The California Board of Pharmacy’s plan to make prescription drug labels easier for patients to read via a process that’s workable for pharmacies can move forward with the defeat this week of a proposal in the California legislature to upend that agreement and impose expensive mandates on community pharmacies, such as translation services.
At issue is S.B. 1390, a proposal by State Senator Ellen Corbett, that would have particularly burdened independent pharmacies. As Lynn Rolston, Chief Executive Officer of the California Pharmacists Association, said in an email after the vote:
“This bill spelled disaster for pharmacies, especially independents, in that it included requirements that would be impossible to implement! It was also duplicative of recently passed new Board of Pharmacy regulations and would have added an impossible requirement that all pharmacies provide translated labels in many, many languages requested. That would have been costly. But far more important is the fact that most pharmacists only read one or two languages, not hundreds! This would have caused situations where pharmacists dispense prescriptions with labels that they could not guarantee accurately reflected the physician’s instructions. This could also have been very dangerous for patients and created a huge liability for pharmacists!”
Independent pharmacist Gary Thomas told CalWatchdog.com prior to the vote that “the change in size of font size on the prescription labels most likely will require pharmacies to go to larger pill bottles. Thomas said that translators are very expensive and not something most small independent pharmacies will be able to afford.”
NCPA also opposed the legislation. On the eve of the key committee vote, we wrote to Assemblymember Mary Hayashi, Chair of the Committee on Business, Professions and Consumer Protection. Fortunately, that panel voted against the legislation, 7-2.
Excerpts of NCPA’s letter follow:
“In 2008, the California Legislature passed SB 472 that directed the State Board of Pharmacy to survey consumers and stakeholders on prescription labels and then to draft regulations that would create a standardized, patient-centered prescription label. The Board of Pharmacy recently completed this process with its vote on the final regulations. The Board’s regulations would require key provisions of the label to be in 10-point type and 12-point type upon patient request as well as other formatting requirements. The regulation would require oral translation services if available in the patient’s language and that the label be translated using translations that would be posted on the Board of Pharmacy website. The pharmacy community has been supportive of the efforts of the Board throughout the regulatory process and recognizes the expertise of the Board in weighing potential patient protections with practitioner liability and expense.
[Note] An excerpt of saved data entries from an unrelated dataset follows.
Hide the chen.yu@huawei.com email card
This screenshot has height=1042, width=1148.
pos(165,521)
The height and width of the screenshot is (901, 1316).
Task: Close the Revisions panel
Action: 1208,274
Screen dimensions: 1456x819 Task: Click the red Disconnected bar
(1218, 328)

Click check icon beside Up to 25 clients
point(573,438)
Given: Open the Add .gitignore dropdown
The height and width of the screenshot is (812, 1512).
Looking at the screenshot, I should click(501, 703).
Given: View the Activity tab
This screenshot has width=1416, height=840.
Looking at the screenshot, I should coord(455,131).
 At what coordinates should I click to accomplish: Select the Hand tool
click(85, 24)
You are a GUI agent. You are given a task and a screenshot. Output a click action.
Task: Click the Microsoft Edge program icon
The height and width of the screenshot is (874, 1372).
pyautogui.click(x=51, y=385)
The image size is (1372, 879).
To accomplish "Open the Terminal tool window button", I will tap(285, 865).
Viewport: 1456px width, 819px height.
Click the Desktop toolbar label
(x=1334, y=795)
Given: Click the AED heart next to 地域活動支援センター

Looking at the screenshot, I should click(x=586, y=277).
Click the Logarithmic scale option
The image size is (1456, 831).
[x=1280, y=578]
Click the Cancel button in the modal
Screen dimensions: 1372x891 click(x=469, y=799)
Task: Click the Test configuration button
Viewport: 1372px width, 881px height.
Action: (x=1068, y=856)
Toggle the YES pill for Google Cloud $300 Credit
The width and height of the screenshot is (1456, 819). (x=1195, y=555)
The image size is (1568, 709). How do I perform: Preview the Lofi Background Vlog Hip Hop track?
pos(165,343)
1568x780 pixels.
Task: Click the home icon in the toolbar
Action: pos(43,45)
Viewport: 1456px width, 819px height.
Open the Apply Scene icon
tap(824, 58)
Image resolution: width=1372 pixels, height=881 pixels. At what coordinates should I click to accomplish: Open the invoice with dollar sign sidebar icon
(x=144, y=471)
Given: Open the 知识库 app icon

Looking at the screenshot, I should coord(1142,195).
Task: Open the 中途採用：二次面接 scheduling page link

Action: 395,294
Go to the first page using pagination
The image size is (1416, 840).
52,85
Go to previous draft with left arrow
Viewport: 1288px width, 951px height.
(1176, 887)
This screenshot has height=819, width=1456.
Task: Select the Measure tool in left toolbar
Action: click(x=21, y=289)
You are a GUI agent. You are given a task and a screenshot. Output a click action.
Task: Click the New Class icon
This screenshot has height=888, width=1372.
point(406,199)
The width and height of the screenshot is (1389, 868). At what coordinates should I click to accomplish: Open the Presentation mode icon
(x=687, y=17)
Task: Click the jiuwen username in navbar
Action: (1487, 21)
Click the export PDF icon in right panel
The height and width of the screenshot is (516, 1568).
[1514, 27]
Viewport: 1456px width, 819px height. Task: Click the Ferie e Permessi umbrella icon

“S.B. 1390 would essentially overturn the efforts of the Board of Pharmacy and instead mandate that all parts of the label be printed in 12-point type. This requirement would necessitate the use of larger prescription drug bottles which may result in consumers taking their medication out of the larger, unwieldy bottle and putting it into a smaller, unlabeled bottle—which may result in an increase in medication errors. Board of Pharmacy regulations would require 10-point type (and 12-point if requested) for specified elements of a prescription label—well in excess of the current industry standard of 8.5. There are no states that currently require a 12-point font and only one other state (TX) mandates even a 10-point font size for prescription labels.
“In addition, S.B. 1390 would impose unrealistic requirements for translated labels that could subject individual pharmacists to increased liability and ultimately jeopardize patient safety. S.B. 1390 would ultimately require that pharmacies provide non-English speaking patients with prescription labels ‘and any other written information relevant to the prescription drug in the language of the LEP (limited English proficient) patient.’ At the present time, there are no standardized medical translation services that will guarantee the accuracy of translated labels. This would place individual pharmacists in an untenable situation in which they would be required to deliver drug information and instructions in a language that they do not understand and have no way to verify the accuracy of the translation. An incorrect label in a patient’s native language is highly likely to result in a medication error and could subject the pharmacist to legal liability and jeopardize his/her professional license.
“In light of the significant legal and patient safety concerns raised by the bill, NCPA strongly opposes S.B. 1390 and urges the Committee on Business, Professions and Consumer Protection to endorse the California State Board of Pharmacy Regulations on Patient-Centered Prescription Labels.”